Without enough water to bring all of their produce to market, a Valley citrus company has taken extreme measures just to keep some trees alive.

Dense, green canopies in a Squaw Valley orchard in Fresno County were quickly cleared way. Never mind a crop - large branches were sawed off in an attempt to keep the trees alive this summer.

Booth Ranches general manager Dave Smith said, "Anytime you lose something that's productive it's sad." Smith showed us how the trees then got a fresh coat of paint. "The second thing is we paint it white with a diluted latex paint and that keeps the tree from sunburning. Trees, funny enough, are just like people. They will sunburn."

So painting has replaced picking in this orchard. The ranch faced zero water allocation from Friant Dam for the second straight year.

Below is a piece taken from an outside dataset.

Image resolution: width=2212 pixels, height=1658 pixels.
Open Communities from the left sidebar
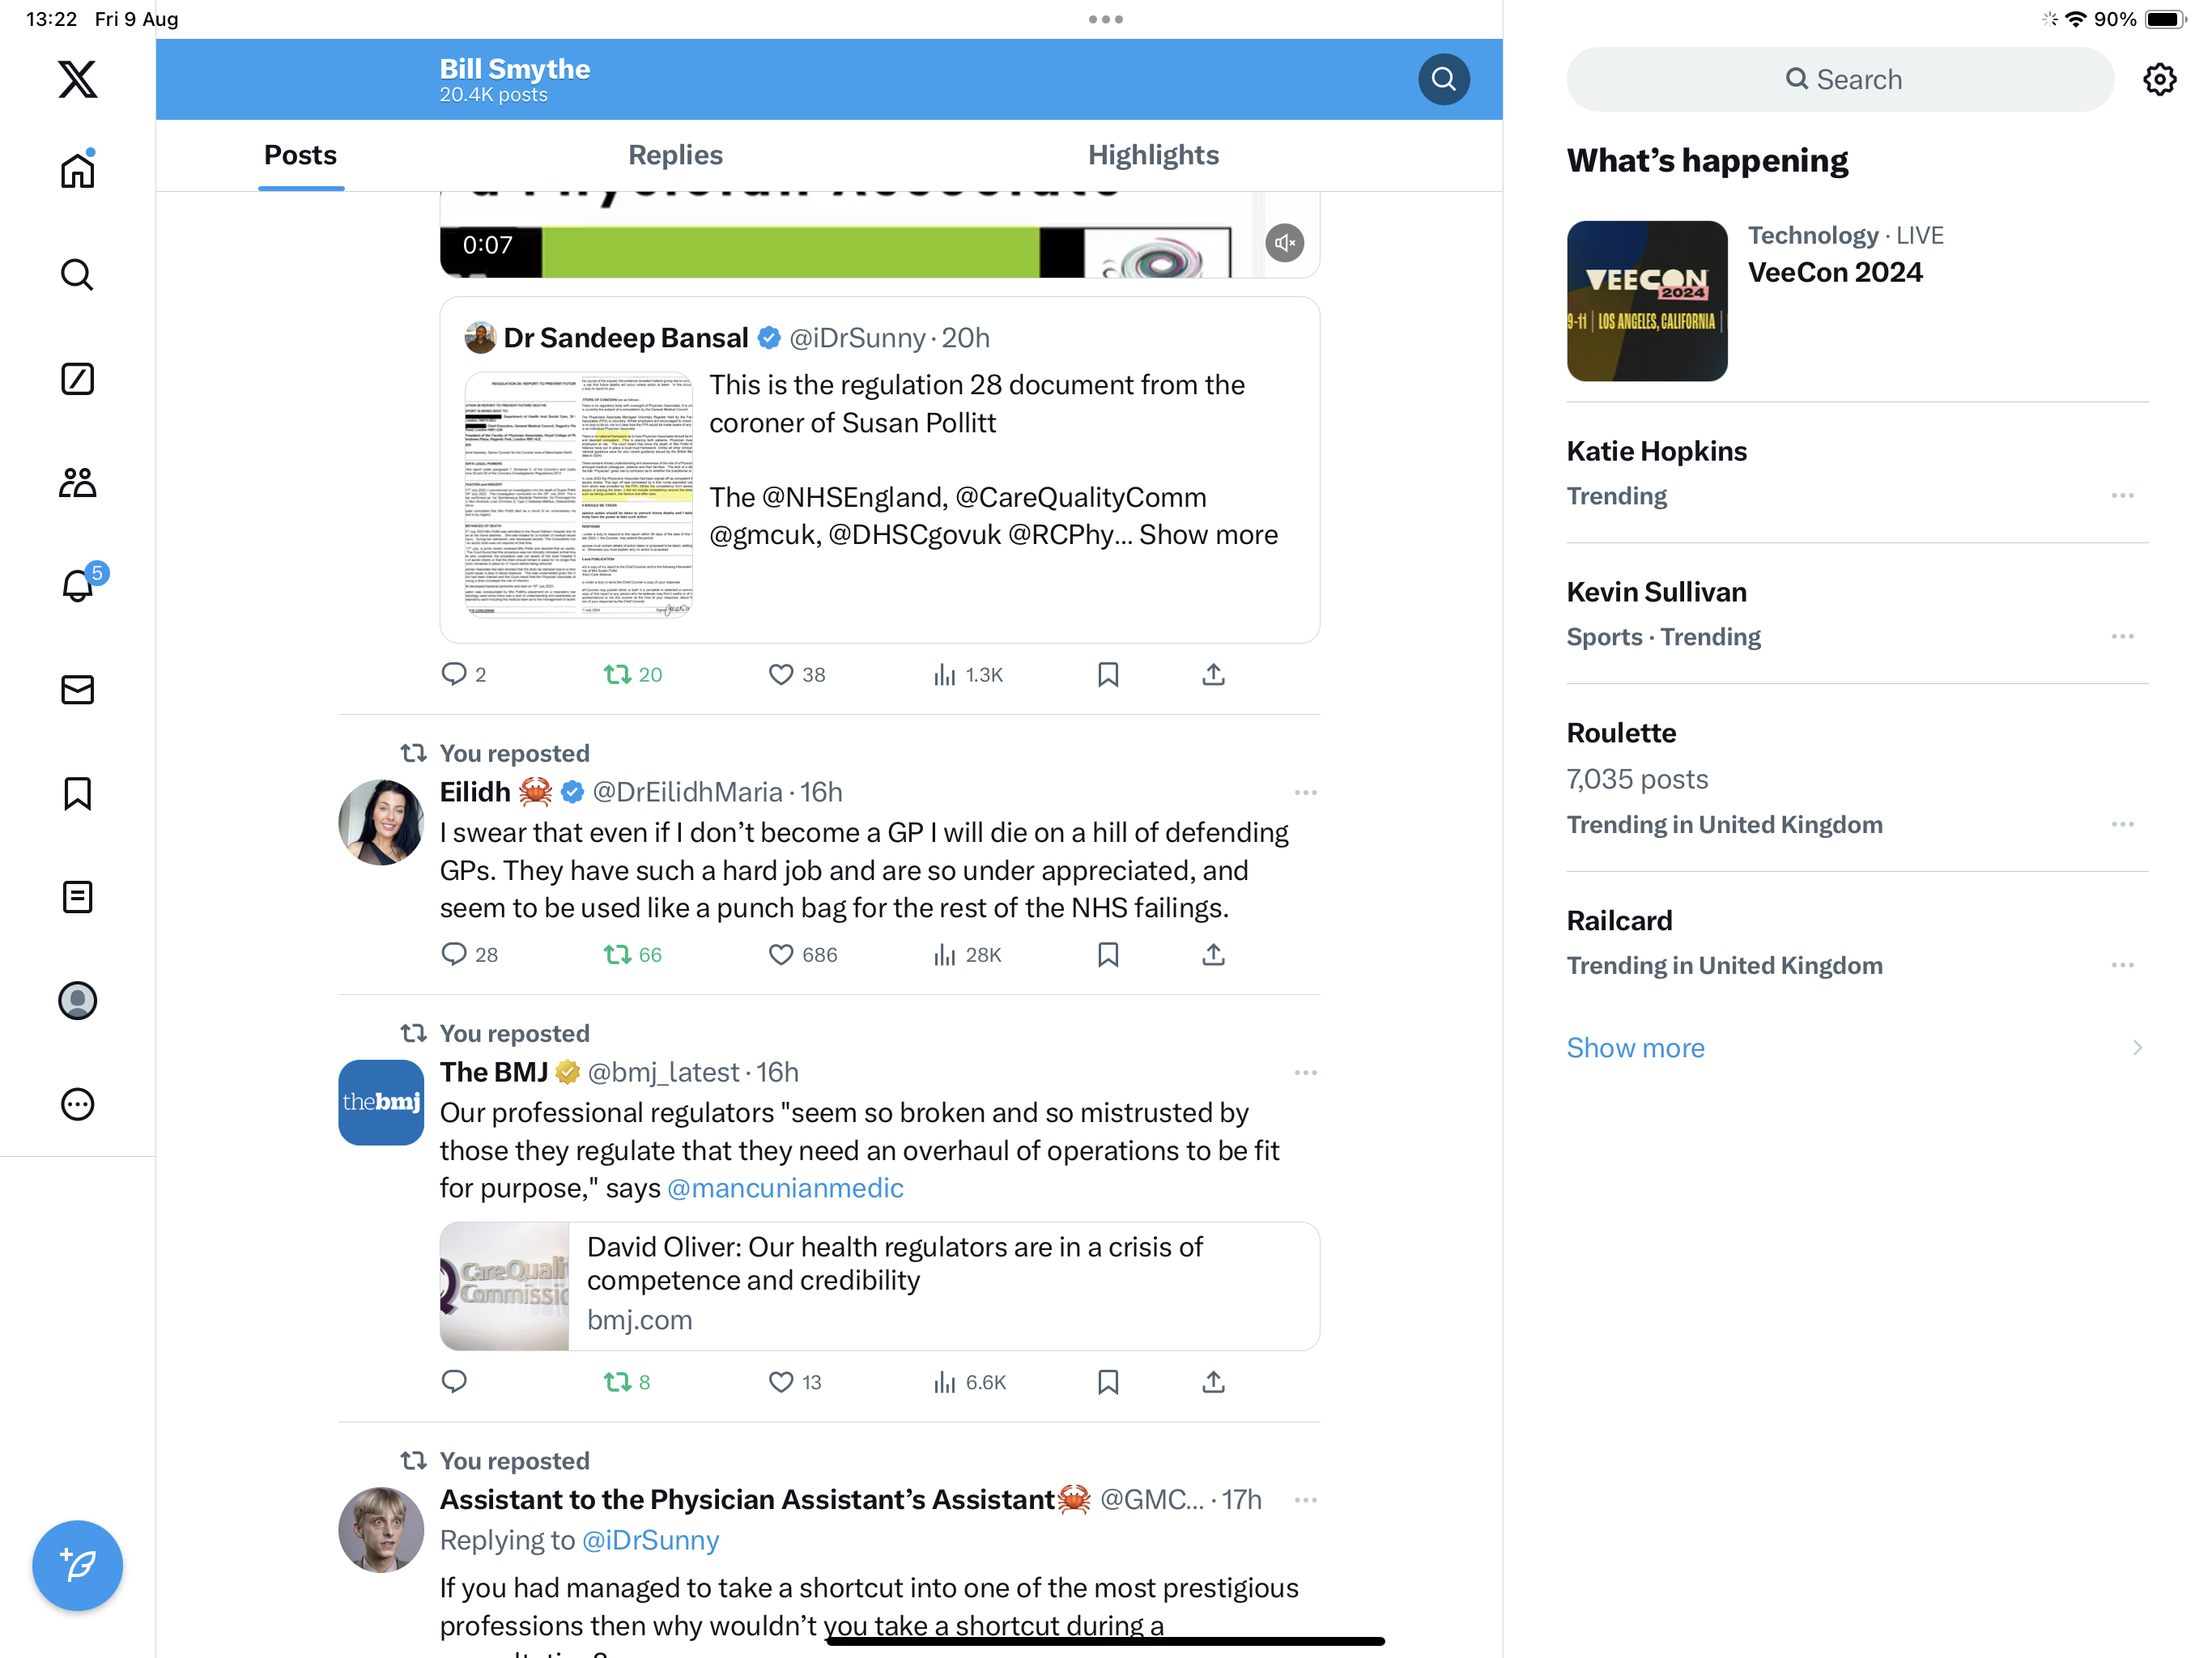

Smith hoped limited well water will be enough to keep the pruned back trees alive. He said, "So if we're using two and quarter-acre feet we could get by with less than a half-acre feet, maybe down to a quarter-acre feet which is a significant reduction in water use."

Every drop counts. A tensiometer showed how much moisture is in the ground.

Growers have been forced to deal with year four of the drought. Jay Gillette of Gillette Citrus said, "A lot of strategies, but if there's no water you just can't grow anything."

Growers in drought-stricken Australia cut back and painted trees. They were able to get back into full production three years later.

Some of the white painted trees resembled art in a museum, but in reality they were just the latest exhibits in the California drought.